Work order
Filter these entries so that only lines with the word "section" remain.

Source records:
----
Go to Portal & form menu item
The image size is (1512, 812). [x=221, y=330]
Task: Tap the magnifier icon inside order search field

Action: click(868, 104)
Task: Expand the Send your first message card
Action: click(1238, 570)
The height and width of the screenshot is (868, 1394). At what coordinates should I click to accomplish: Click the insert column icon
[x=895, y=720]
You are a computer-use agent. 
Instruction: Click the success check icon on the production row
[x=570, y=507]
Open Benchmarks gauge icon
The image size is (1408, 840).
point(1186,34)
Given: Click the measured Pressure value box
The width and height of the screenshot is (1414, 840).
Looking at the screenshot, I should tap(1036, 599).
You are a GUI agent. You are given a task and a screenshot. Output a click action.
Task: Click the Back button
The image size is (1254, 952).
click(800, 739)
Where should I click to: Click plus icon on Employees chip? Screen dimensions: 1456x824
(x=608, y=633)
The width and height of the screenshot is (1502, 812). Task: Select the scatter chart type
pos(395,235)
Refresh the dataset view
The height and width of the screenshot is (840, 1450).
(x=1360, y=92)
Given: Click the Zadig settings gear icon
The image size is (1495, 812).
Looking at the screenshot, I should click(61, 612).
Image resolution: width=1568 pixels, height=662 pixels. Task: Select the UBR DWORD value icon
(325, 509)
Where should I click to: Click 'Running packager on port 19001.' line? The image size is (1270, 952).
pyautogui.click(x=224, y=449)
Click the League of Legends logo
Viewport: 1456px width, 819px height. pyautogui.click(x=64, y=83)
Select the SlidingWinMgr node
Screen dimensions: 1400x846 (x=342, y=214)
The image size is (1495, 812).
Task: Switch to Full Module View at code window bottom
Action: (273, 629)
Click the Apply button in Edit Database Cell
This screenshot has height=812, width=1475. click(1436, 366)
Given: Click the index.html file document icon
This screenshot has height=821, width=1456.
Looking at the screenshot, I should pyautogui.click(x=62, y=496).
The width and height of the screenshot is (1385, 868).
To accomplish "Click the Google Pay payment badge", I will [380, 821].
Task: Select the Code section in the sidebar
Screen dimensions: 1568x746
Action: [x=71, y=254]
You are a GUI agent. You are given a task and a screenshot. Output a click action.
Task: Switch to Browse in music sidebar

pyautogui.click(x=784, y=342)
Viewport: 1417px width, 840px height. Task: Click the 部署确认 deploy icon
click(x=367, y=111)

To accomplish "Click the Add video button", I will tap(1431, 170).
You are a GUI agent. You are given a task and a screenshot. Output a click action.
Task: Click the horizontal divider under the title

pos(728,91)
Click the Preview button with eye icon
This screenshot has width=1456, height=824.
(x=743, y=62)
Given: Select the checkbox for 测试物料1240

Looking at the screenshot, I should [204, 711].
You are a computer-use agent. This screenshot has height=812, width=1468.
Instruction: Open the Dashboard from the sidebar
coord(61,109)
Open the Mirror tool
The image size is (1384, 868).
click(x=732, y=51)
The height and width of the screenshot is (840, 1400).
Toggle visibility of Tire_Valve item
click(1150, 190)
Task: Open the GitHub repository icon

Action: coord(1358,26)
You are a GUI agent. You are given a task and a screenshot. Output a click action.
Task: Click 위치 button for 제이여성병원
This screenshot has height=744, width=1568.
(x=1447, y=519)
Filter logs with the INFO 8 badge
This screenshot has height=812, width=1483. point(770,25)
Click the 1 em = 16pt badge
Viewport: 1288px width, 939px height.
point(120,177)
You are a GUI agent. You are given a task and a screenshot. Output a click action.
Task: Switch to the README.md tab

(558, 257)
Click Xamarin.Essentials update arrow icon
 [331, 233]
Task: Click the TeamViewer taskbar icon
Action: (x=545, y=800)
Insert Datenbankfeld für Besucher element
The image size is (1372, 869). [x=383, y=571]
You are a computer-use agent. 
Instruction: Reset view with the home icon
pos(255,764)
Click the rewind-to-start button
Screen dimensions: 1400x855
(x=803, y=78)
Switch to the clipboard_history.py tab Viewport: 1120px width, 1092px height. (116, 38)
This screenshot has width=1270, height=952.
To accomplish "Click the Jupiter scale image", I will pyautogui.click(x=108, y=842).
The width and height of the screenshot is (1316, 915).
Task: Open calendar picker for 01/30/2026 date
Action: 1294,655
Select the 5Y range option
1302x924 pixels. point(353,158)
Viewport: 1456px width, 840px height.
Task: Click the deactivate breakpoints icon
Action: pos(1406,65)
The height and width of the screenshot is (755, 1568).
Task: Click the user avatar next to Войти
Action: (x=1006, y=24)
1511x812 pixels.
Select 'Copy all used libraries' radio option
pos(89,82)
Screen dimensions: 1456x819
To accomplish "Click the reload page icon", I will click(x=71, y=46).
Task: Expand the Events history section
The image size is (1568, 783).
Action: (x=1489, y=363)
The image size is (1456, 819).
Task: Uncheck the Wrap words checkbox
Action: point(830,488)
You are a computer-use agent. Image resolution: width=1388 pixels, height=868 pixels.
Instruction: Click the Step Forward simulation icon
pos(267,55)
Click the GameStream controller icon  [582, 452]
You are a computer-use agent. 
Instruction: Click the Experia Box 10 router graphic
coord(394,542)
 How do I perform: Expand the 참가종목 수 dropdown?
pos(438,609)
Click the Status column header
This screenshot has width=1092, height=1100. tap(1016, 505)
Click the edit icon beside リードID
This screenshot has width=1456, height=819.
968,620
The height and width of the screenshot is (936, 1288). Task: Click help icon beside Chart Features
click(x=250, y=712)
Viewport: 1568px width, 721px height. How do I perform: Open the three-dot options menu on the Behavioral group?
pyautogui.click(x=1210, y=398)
----
Answer to this problem
Task: Select the Code section in the sidebar
Task: Expand the Events history section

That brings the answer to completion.